The question of identity of Transylvania in the fifteenth-sixteenth centuries

Autor: Octavian Tătar

 

This study is analyses and presents those social mechanisms and the features of the inner-Carpathian human and geographical space called nowadays Transylvania which have impressed the conscience of its inhabitants and that of the European scholars in the fifteenth-sixteenth centuries as something distinct, possessing a certain specificity.

A first identity element was the name of this province. The official and general name of the province was Transsylvania, a name created in the medieval Hungarian chancellery. Among the inhabitants of Transylvania in the fifteenth-sixteenth centuries, Magyars used Erdély, speakers of Saxon dialect used Siebenbürgen, while Romanian speakers emloyed Ardeal. In the cultivated circles of the Saxons was also used the term Septem castra.

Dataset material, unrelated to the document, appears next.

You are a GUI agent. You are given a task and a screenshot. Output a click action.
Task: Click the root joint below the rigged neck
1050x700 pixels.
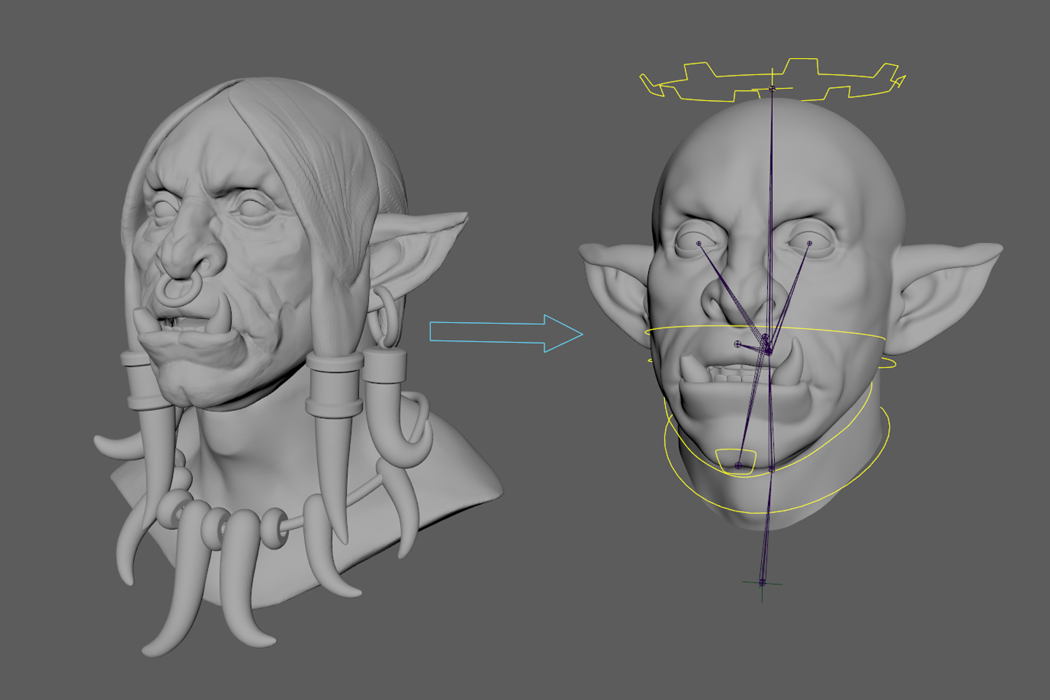coord(762,582)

A second identity element was represented by the separate political-administrative status of the province within the Hungarian kindom (up to 1541), which was characterized by two main elements: „the regime of local autonomies” and the existence of „administrative regions” corresponding to these autonomies (the Saxon area, the Szekler area, and the area of the counties).

The existence of several religious allegiances mostly after mid-sixeenth century, the multiethnic character and the rich natural resources, the notion of „the country of the four peoples”, represented further characteristic of the Transylvania’s identity in that age. Transylvania entered in the European conscience of that age with these main features whose content was strongly influenced by the subjectivity of the contemporaries.